What is asked
Copy out the material below word for word, keeping every line as it stands.
====
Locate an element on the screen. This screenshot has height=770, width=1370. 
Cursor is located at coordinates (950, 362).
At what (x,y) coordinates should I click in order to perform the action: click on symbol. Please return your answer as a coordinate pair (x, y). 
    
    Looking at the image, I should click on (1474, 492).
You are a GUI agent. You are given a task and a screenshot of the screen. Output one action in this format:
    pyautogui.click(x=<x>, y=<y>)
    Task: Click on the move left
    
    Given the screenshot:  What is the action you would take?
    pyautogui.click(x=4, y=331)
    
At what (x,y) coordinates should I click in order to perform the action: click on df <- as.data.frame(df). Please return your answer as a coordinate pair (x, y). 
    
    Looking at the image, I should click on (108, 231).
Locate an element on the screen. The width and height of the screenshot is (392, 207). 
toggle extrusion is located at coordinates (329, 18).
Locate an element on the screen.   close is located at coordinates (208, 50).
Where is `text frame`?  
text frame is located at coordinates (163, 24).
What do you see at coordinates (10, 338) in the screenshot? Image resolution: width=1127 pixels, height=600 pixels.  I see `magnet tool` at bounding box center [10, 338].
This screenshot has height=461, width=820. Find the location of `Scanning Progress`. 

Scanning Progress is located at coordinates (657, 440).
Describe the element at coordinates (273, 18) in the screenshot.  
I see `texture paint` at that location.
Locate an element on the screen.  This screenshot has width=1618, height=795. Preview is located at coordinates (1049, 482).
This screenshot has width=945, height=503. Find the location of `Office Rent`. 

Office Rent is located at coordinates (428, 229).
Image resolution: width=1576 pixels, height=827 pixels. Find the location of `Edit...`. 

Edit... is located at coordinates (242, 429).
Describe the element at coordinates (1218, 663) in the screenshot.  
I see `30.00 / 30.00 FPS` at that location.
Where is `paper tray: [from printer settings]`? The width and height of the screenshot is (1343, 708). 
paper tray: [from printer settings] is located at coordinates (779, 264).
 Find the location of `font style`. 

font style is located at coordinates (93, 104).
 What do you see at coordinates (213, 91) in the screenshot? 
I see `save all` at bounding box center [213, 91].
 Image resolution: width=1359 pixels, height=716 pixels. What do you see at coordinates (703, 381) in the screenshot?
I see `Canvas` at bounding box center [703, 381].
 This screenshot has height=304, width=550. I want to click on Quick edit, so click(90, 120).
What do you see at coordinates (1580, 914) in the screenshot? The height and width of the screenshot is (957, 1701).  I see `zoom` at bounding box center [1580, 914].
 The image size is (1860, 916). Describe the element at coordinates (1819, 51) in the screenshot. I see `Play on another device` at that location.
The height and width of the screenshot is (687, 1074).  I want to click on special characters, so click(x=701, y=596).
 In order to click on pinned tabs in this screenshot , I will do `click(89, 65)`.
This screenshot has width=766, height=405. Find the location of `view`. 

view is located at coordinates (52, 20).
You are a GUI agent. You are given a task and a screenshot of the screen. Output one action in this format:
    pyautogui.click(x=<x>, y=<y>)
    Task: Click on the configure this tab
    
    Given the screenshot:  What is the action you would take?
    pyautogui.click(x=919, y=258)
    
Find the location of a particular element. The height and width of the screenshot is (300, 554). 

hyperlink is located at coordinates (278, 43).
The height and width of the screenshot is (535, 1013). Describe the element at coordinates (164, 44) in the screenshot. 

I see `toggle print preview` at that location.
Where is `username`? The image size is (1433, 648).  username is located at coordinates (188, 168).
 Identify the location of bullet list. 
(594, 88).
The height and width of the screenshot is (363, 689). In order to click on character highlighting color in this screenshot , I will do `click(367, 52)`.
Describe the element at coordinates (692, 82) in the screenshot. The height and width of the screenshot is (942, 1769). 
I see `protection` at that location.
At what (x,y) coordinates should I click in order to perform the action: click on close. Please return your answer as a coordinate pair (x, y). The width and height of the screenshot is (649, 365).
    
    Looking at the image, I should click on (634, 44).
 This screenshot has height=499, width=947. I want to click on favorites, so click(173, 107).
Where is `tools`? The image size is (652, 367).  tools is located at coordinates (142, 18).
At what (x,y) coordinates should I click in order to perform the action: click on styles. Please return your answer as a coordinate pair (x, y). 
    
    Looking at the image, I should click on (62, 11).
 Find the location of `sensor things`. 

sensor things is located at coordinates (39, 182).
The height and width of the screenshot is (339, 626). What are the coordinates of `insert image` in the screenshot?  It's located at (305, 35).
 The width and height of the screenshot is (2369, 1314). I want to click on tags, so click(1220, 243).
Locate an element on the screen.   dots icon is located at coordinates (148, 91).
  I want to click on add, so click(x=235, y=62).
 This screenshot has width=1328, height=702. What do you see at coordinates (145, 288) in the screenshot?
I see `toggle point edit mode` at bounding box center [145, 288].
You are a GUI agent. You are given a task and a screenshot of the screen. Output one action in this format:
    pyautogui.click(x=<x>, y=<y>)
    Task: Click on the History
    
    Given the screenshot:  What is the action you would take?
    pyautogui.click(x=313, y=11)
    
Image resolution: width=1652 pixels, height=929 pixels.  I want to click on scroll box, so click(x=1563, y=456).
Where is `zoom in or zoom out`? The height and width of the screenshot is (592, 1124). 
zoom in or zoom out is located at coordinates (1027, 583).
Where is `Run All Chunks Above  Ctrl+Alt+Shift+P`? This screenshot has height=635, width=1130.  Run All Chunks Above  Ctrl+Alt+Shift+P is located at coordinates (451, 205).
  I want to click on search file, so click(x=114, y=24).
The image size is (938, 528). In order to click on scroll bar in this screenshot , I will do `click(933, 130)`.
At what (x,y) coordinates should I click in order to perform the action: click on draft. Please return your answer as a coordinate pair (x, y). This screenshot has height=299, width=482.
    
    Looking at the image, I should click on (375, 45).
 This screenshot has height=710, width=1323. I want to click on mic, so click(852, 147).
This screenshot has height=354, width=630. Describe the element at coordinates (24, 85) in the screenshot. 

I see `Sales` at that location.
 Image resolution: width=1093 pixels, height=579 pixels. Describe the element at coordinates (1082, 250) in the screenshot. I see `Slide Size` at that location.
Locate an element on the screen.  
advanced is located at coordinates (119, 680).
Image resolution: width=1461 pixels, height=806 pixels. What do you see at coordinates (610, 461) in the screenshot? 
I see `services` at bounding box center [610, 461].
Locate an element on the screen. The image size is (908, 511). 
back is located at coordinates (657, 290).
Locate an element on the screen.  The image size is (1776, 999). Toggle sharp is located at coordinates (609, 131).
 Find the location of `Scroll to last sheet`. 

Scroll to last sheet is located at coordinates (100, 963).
====
Worked solution
Locate an element on the screen. This screenshot has height=770, width=1370. 
Cursor is located at coordinates (950, 362).
At what (x,y) coordinates should I click in order to perform the action: click on symbol. Please return your answer as a coordinate pair (x, y). 
    
    Looking at the image, I should click on (1474, 492).
You are a GUI agent. You are given a task and a screenshot of the screen. Output one action in this format:
    pyautogui.click(x=<x>, y=<y>)
    Task: Click on the move left
    
    Given the screenshot:  What is the action you would take?
    pyautogui.click(x=4, y=331)
    
At what (x,y) coordinates should I click in order to perform the action: click on df <- as.data.frame(df). Please return your answer as a coordinate pair (x, y). 
    
    Looking at the image, I should click on (108, 231).
Locate an element on the screen. The width and height of the screenshot is (392, 207). 
toggle extrusion is located at coordinates (329, 18).
Locate an element on the screen.   close is located at coordinates (208, 50).
Where is `text frame`?  
text frame is located at coordinates (163, 24).
What do you see at coordinates (10, 338) in the screenshot? Image resolution: width=1127 pixels, height=600 pixels.  I see `magnet tool` at bounding box center [10, 338].
This screenshot has height=461, width=820. Find the location of `Scanning Progress`. 

Scanning Progress is located at coordinates (657, 440).
Describe the element at coordinates (273, 18) in the screenshot.  
I see `texture paint` at that location.
Locate an element on the screen.  This screenshot has width=1618, height=795. Preview is located at coordinates (1049, 482).
This screenshot has width=945, height=503. Find the location of `Office Rent`. 

Office Rent is located at coordinates (428, 229).
Image resolution: width=1576 pixels, height=827 pixels. Find the location of `Edit...`. 

Edit... is located at coordinates (242, 429).
Describe the element at coordinates (1218, 663) in the screenshot.  
I see `30.00 / 30.00 FPS` at that location.
Where is `paper tray: [from printer settings]`? The width and height of the screenshot is (1343, 708). 
paper tray: [from printer settings] is located at coordinates (779, 264).
 Find the location of `font style`. 

font style is located at coordinates (93, 104).
 What do you see at coordinates (213, 91) in the screenshot? 
I see `save all` at bounding box center [213, 91].
 Image resolution: width=1359 pixels, height=716 pixels. What do you see at coordinates (703, 381) in the screenshot?
I see `Canvas` at bounding box center [703, 381].
 This screenshot has height=304, width=550. I want to click on Quick edit, so click(90, 120).
What do you see at coordinates (1580, 914) in the screenshot? The height and width of the screenshot is (957, 1701).  I see `zoom` at bounding box center [1580, 914].
 The image size is (1860, 916). Describe the element at coordinates (1819, 51) in the screenshot. I see `Play on another device` at that location.
The height and width of the screenshot is (687, 1074).  I want to click on special characters, so click(x=701, y=596).
 In order to click on pinned tabs in this screenshot , I will do `click(89, 65)`.
This screenshot has width=766, height=405. Find the location of `view`. 

view is located at coordinates (52, 20).
You are a GUI agent. You are given a task and a screenshot of the screen. Output one action in this format:
    pyautogui.click(x=<x>, y=<y>)
    Task: Click on the configure this tab
    
    Given the screenshot:  What is the action you would take?
    pyautogui.click(x=919, y=258)
    
Find the location of a particular element. The height and width of the screenshot is (300, 554). 

hyperlink is located at coordinates (278, 43).
The height and width of the screenshot is (535, 1013). Describe the element at coordinates (164, 44) in the screenshot. 

I see `toggle print preview` at that location.
Where is `username`? The image size is (1433, 648).  username is located at coordinates (188, 168).
 Identify the location of bullet list. 
(594, 88).
The height and width of the screenshot is (363, 689). In order to click on character highlighting color in this screenshot , I will do `click(367, 52)`.
Describe the element at coordinates (692, 82) in the screenshot. The height and width of the screenshot is (942, 1769). 
I see `protection` at that location.
At what (x,y) coordinates should I click in order to perform the action: click on close. Please return your answer as a coordinate pair (x, y). The width and height of the screenshot is (649, 365).
    
    Looking at the image, I should click on (634, 44).
 This screenshot has height=499, width=947. I want to click on favorites, so click(173, 107).
Where is `tools`? The image size is (652, 367).  tools is located at coordinates (142, 18).
At what (x,y) coordinates should I click in order to perform the action: click on styles. Please return your answer as a coordinate pair (x, y). 
    
    Looking at the image, I should click on (62, 11).
 Find the location of `sensor things`. 

sensor things is located at coordinates (39, 182).
The height and width of the screenshot is (339, 626). What are the coordinates of `insert image` in the screenshot?  It's located at (305, 35).
 The width and height of the screenshot is (2369, 1314). I want to click on tags, so click(1220, 243).
Locate an element on the screen.   dots icon is located at coordinates (148, 91).
  I want to click on add, so click(x=235, y=62).
 This screenshot has width=1328, height=702. What do you see at coordinates (145, 288) in the screenshot?
I see `toggle point edit mode` at bounding box center [145, 288].
You are a GUI agent. You are given a task and a screenshot of the screen. Output one action in this format:
    pyautogui.click(x=<x>, y=<y>)
    Task: Click on the History
    
    Given the screenshot:  What is the action you would take?
    pyautogui.click(x=313, y=11)
    
Image resolution: width=1652 pixels, height=929 pixels.  I want to click on scroll box, so click(x=1563, y=456).
Where is `zoom in or zoom out`? The height and width of the screenshot is (592, 1124). 
zoom in or zoom out is located at coordinates (1027, 583).
Where is `Run All Chunks Above  Ctrl+Alt+Shift+P`? This screenshot has height=635, width=1130.  Run All Chunks Above  Ctrl+Alt+Shift+P is located at coordinates (451, 205).
  I want to click on search file, so click(x=114, y=24).
The image size is (938, 528). In order to click on scroll bar in this screenshot , I will do `click(933, 130)`.
At what (x,y) coordinates should I click in order to perform the action: click on draft. Please return your answer as a coordinate pair (x, y). This screenshot has height=299, width=482.
    
    Looking at the image, I should click on (375, 45).
 This screenshot has height=710, width=1323. I want to click on mic, so click(852, 147).
This screenshot has height=354, width=630. Describe the element at coordinates (24, 85) in the screenshot. 

I see `Sales` at that location.
 Image resolution: width=1093 pixels, height=579 pixels. Describe the element at coordinates (1082, 250) in the screenshot. I see `Slide Size` at that location.
Locate an element on the screen.  
advanced is located at coordinates (119, 680).
Image resolution: width=1461 pixels, height=806 pixels. What do you see at coordinates (610, 461) in the screenshot? 
I see `services` at bounding box center [610, 461].
Locate an element on the screen. The image size is (908, 511). 
back is located at coordinates (657, 290).
Locate an element on the screen.  The image size is (1776, 999). Toggle sharp is located at coordinates (609, 131).
 Find the location of `Scroll to last sheet`. 

Scroll to last sheet is located at coordinates (100, 963).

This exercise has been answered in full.